Instructions for the task:
Give an exact transcription limited to the lines from the one with "Click the gray" through the end of the entries, including both; no pictures belong in it.

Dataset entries
····················

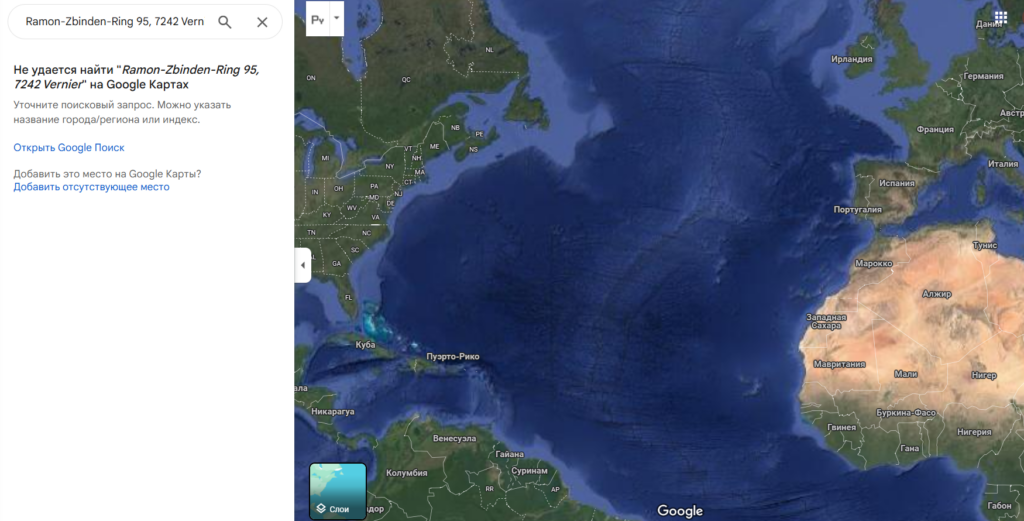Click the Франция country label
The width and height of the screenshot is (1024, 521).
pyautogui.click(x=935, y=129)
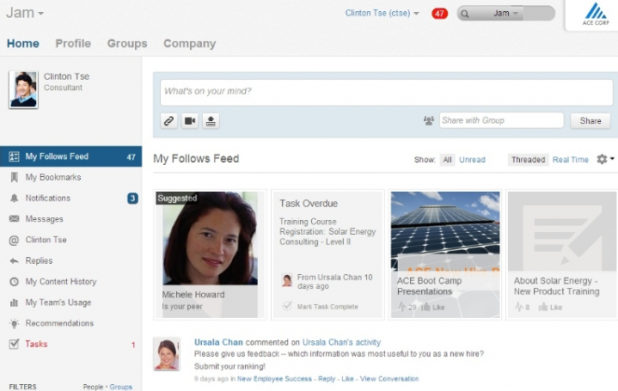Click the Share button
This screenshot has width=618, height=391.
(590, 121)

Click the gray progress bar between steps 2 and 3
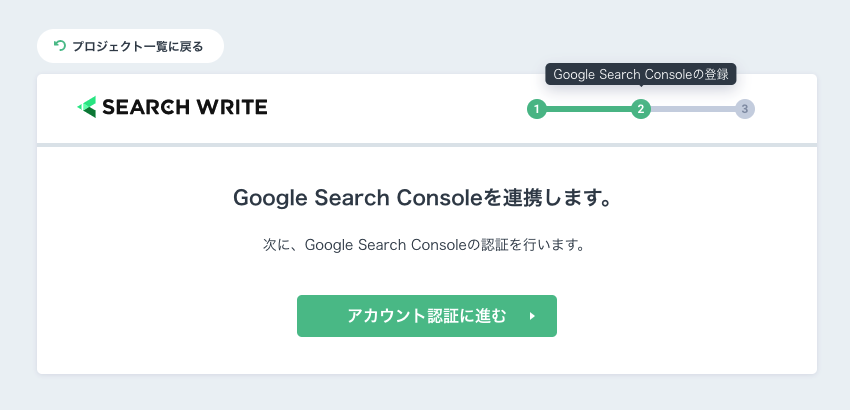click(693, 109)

····················

Result:
Click the gray progress bar between steps 2 and 3
click(693, 109)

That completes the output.